Y’a celle-ci - plein soleil - et le vent chaud la poussière - le bus
s’arrête devant une baraque et la fumée s’échappe des barbecues - tous
ils vont commander la viande et prennent le pain et attendent qu’on
mette tout dedans - et ça sent la grillade et la fumée de clope - et ça
sent le bitume chaud le gasoil - l’huile chaude et les moteurs brûlants
- tu viens du Sud et tu remontes - derrière le bitume s’enfonce dans un
nuage gris brun et le sable - devant - le bitume s’enfonce dans un
nuage gris brun bleu le sable - ton appareil photo est dans tes mains -
tu ne bouges pas - tu ne penses pas.
Y’a celle avec les sacs posés à côté et attendre qu’une bagnole passe
pour emmener plus loin - le ciel gris et la petite pluie fine qui vient
de temps à autre - les gueules usées de la nuit et la peau crasse des
matins sans soleil - le vent souffle et s’engouffre sur le bitume comme
un bolide ou un semi-remorque - tu attends sur le côté - ça va - tu ne
penses pas.
Celle en plein désert - au loin y’a le sable qui se soulève en tornade
et le ciel est dans un mélange de bleu de brun poussière et il fait
chaud - ça dépasse les quarante degrés et ça sent le gasoil - ça sent
le gasoil et l’huile chaude - ça sent la pisse et les chiens crevés -
un camion passe et vacarme - un bruit de ferraille de gomme chaude et
de bielles - tu es assis sur les marches et les sacs plastiques et tu
ne penses pas.
Il est à peu près clair qu’à chaque fois que tu essaies de penser. Ça
ne marche pas. Mais c’est le sentiment d’être là - vraiment là.
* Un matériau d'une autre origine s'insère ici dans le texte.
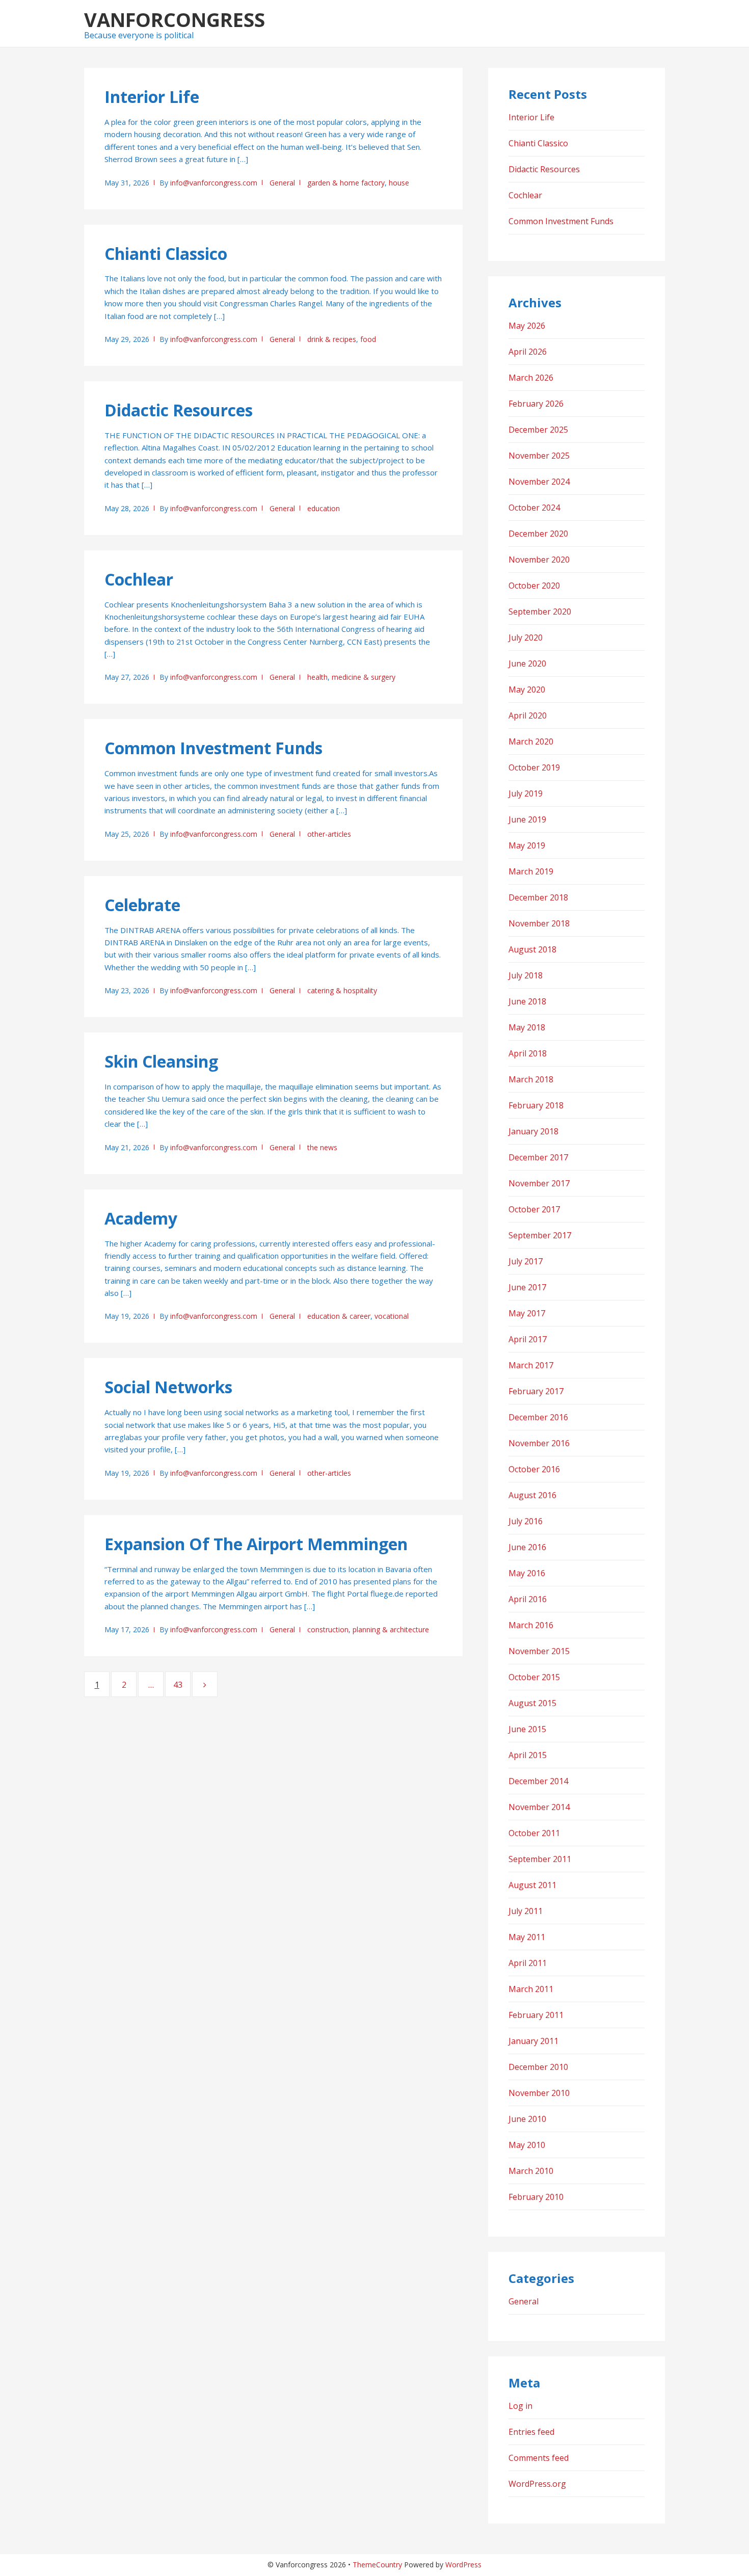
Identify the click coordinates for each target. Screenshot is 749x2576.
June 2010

Celle qu’est pas vraiment droite pas vraiment vers l’horizon - elle
file - tu as ton passeport dans les mains et tu marches - grillage
barbelés caméras de surveillance lampadaires allumés jaunes dans le
plein jour - le bitume droit bien droit jusque la barrière - la route -
vide.
Celle qui s’arrête entre des bagnoles usées des chars d’assauts des
caisses et impacts de balles avec les fusils mitrailleurs les baraques
brûlées noires - et le type qu’attend là que tu mettes un billet entre
deux pages du passeport.
Y’a celle un matin tu t’es levé plus tôt que tous et fantôme tout seul
dans le frais - tu va marcher dix mètres sur le bitume sans réfléchir
et tu es là - tout à fait là.
Y’a celle plein soleil et longue file de bagnoles toutes cul à cul -
les moteurs chauds l’odeur du bitume des huiles et du gasoil - la fumée
des clopes qu’ils fument tous à attendre - les lignes blanches qui
s’enfoncent au loin.
Ça ne se dit pas. Y’a pas les mots. Ça n’a pas de mots. C’est là.
Un autre jour tu es à l’avant du bus et c’est le soir - dans le jour
qui tombe l’autoroute file bien droite devant - il y a quelque chose
c’est une brume et le bus remonte plein Nord - tu traverses une ville
et tu ne sais pas son nom - les immeubles sont tous alignés le long de
la langue de bitume il y en a plein et ils s’enfoncent dans la brume -
tu regardes à droite les immeubles tous alignés tu regardes à gauche
les immeubles tous alignés - et tu ne penses pas.
Un autre jour il fait encore plus chaud et le bitume est noire vraiment
noire et la terre est jaune vraiment jaune - le minibus s’arrête devant
la barrière - peut-être que tu voudrais vomir - un type entre qui a un
fusil mitrailleur ses pas sur le plancher la texture métal du canon de
son fusil mitrailleur - derrière la barrière des types attendent un
fusil pointé droit - une jeune femme fait le tour du minibus lentement
- quelqu’un ouvre une fenêtre - devant - derrière le pare-brise
derrière la barrière - la route file bien droite jusque des collines -
tu attends - tu as peur - tu ne sais rien.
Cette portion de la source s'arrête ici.